= Inverness Campus =

The Inverness Campus is an area in Inverness, Scotland. 5.5 hectares of the site have been designated as an enterprise area for life sciences by the Scottish Government. This designation is intended to encourage research and development in the field of life sciences, by providing incentives to locate at the site.

The enterprise area is part of a larger site, over 200 acres, which will house Inverness College, Scotland's Rural College (SRUC), the University of the Highlands and Islands, a health science centre and sports and other community facilities. The purpose built research hub will provide space for up to 30 staff and researchers, allowing better collaboration.

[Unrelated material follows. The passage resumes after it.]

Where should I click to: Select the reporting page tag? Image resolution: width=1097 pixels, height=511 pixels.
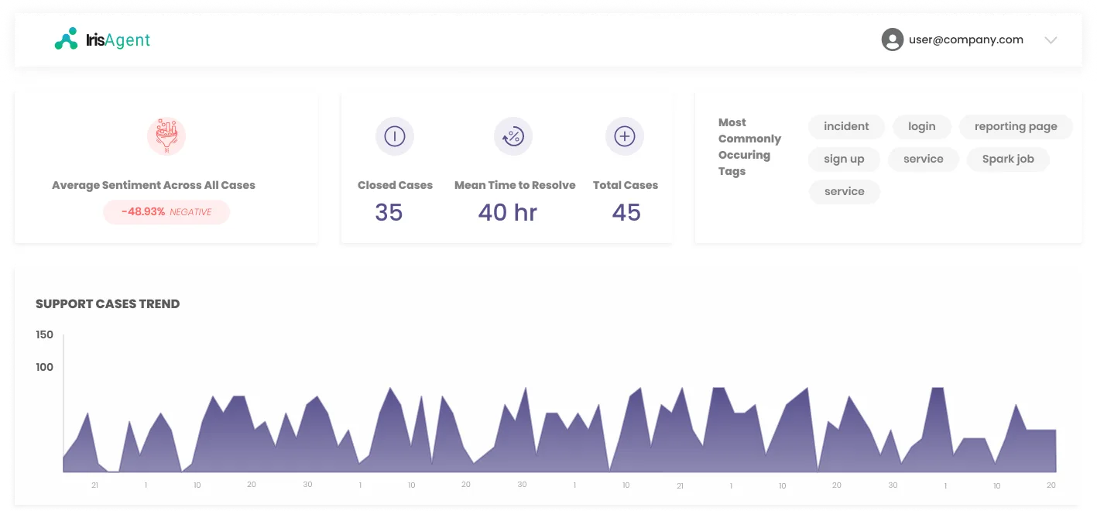click(x=1016, y=126)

The Highland Science Academy will be located on the site, a collaboration formed by Highland Council, employers and public bodies. The academy will be aimed towards assisting young people to gain the necessary skills to work in the energy, engineering and life sciences sectors.

==History==
The site was identified in 2006. Work started to develop the infrastructure on the site in early 2012. A virtual tour was made available in October 2013 to help mark Doors Open Day.

The construction had reached halfway stage in May 2014, meaning that it is on track to open doors to receive its first students in August 2015.

In May 2014, work was due to commence on a building designed to provide office space and laboratories as part of the campus's "life science" sector. Morrison Construction have been appointed to undertake the building work.

Scotland's Rural College (SRUC) will be able to relocate their Inverness-based activities to the Campus. SRUC's research centre for Comparative Epidemiology and Medicine, and Agricultural Business Consultancy services could co-locate with UHI where their activities have complementary themes.

By the start of 2017, there were more than 600 people working at the site.

In June 2021, a new bridge opened connecting Inverness Campus to Inverness Shopping Park. It crosses the Aberdeen–Inverness railway line and is open to pedestrians, cyclists, buses, but not cars.